Reviewers will be asked to evaluate proposals using two National Science Board approved merit review criteria and, if applicable, additional program specific criteria. A summary rating and accompanying narrative will generally be completed and submitted by each reviewer and/or panel. The Program Officer assigned to manage the proposal's review will consider the advice of reviewers and will formulate a recommendation.

After scientific, technical and programmatic review and consideration of appropriate factors, the NSF Program Officer recommends to the cognizant Division Director whether the proposal should be declined or recommended for award. NSF strives to be able to tell applicants whether their proposals have been declined or recommended for funding within six months.
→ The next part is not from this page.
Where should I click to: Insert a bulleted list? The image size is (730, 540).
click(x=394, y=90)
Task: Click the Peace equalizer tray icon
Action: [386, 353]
Large or particularly complex proposals or proposals from new awardees may require additional review and processing time. The time interval begins on the deadline or target date, or receipt date, whichever is later. The interval ends when the Division Director acts upon the Program Officer's recommendation.

After programmatic approval has been obtained, the proposals recommended for funding will be forwarded to the Division of Grants and Agreements for review of business, financial, and policy implications. After an administrative review has occurred, Grants and Agreements Officers perform the processing and issuance of a grant or other agreement. Proposers are cautioned that only a Grants and Agreements Officer may make commitments, obligations or awards on behalf of NSF or authorize the expenditure of funds. No commitment on the part of NSF should be inferred from technical or budgetary discussions with a NSF Program Officer. A Principal Investigator or organization that makes financial or personnel commitments in the absence of a grant or cooperative agreement signed by the NSF Grants and Agreements Officer does so at their own risk.

Once an award or declination decision has been made, Principal Investigators are provided feedback about their proposals. In all cases, reviews are treated as confidential documents. Verbatim copies of reviews, excluding the names of the reviewers or any reviewer-identifying information, are sent to the Principal Investigator/Project Director by the Program Officer. In addition, the proposer will receive an explanation of the decision to award or decline funding.

VII. AWARD ADMINISTRATION INFORMATION

A. Notification of the Award

Notification of the award is made to the submitting organization by a Grants Officer in the Division of Grants and Agreements. Organizations whose proposals are declined will be advised as promptly as possible by the cognizant NSF Program administering the program. Verbatim copies of reviews, not including the identity of the reviewer, will be provided automatically to the Principal Investigator. (See Section VI.B. for additional information on the review process.)

B. Award Conditions

An NSF award consists of: (1) the award notice, which includes any special provisions applicable to the award and any numbered amendments thereto; (2) the budget, which indicates the amounts, by categories of expense, on which NSF has based its support (or otherwise communicates any specific approvals or disapprovals of proposed expenditures); (3) the proposal referenced in the award notice; (4) the applicable award conditions, such as Grant General Conditions (GC-1)*; or Research Terms and Conditions* and (5) any announcement or other NSF issuance that may be incorporated by reference in the award notice. Cooperative agreements also are administered in accordance with NSF Cooperative Agreement Financial and Administrative Terms and Conditions (CA-FATC) and the applicable Programmatic Terms and Conditions. NSF awards are electronically signed by an NSF Grants and Agreements Officer and transmitted electronically to the organization via e-mail.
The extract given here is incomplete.